The expression “alkanol-free” relates to composite materials which have no measurable amount of alkanol, in particular C _n H _{2n + 1} OH, by gas chromatography (GC) treatment.

  The expression “solid” relates to a composite material which is solid at 25 ° C. and limits the composite material according to the invention to a material which exists in the form of a solution or dispersion.

R is hydrogen, a linear or branched _C 1 -C ₆ - alkyl, in particular linear _C 1 -C ₃ - alkyl, in particular a methyl or ethyl or benzyl. Particularly preferably R is hydrogen or methyl.

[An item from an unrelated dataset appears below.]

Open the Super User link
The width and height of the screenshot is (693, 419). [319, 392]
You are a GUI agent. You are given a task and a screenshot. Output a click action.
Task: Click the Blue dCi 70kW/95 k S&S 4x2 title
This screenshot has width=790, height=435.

B means C ₂ -C ₁₀ -alkyleneoxy or mixtures thereof, in particular C ₃ -C ₅ -alkyleneoxy or mixtures thereof. Particularly preferred are propyleneoxy and butyleneoxy, especially propyleneoxy.

  The group CnH2n + 1 can be a linear alkyl group or a mono- or poly-branched alkyl group, in which case a mixture of linear alkyl groups or branched-chain alkyl groups is present. Also good. Particular preference is given to linear alkyl groups and thus terminal alkyl groups.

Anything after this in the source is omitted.